> REQUIRED WORK
Of the entries below, copy only those lines that contain the word "icon".

> DATASET EXCERPTS
━━━━━━
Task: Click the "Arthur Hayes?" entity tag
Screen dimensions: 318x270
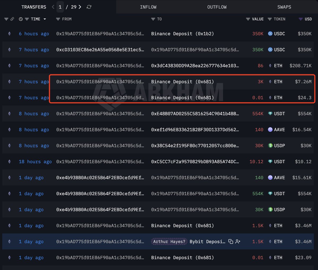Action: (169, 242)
━━━━━━
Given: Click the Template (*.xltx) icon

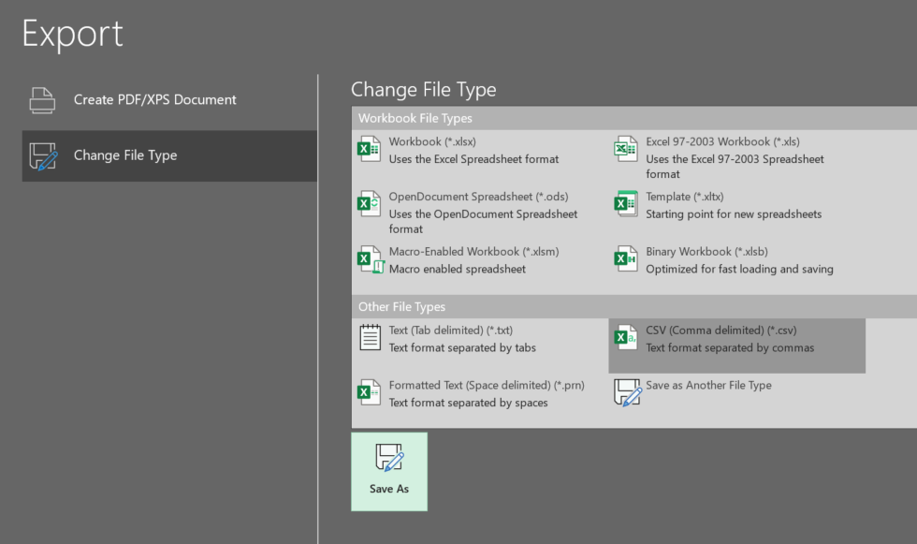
━━━━━━
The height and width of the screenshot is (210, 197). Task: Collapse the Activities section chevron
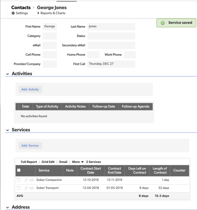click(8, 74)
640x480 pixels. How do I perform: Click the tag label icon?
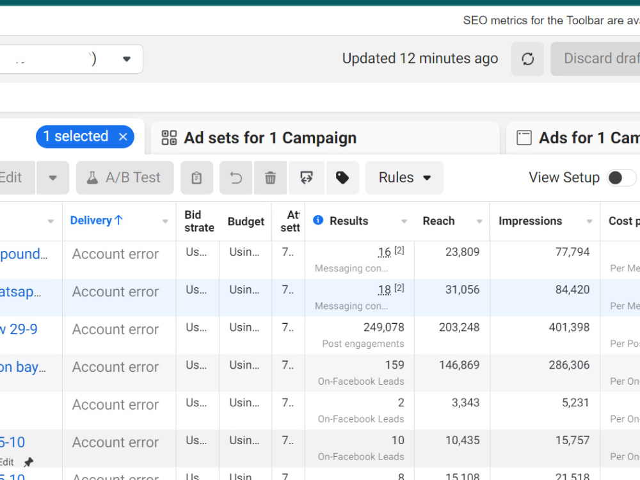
━━━━━━
> RESPONSE TO THE TASK
Given: Click the Template (*.xltx) icon
640x480 pixels. How do I perform: Click the tag label icon?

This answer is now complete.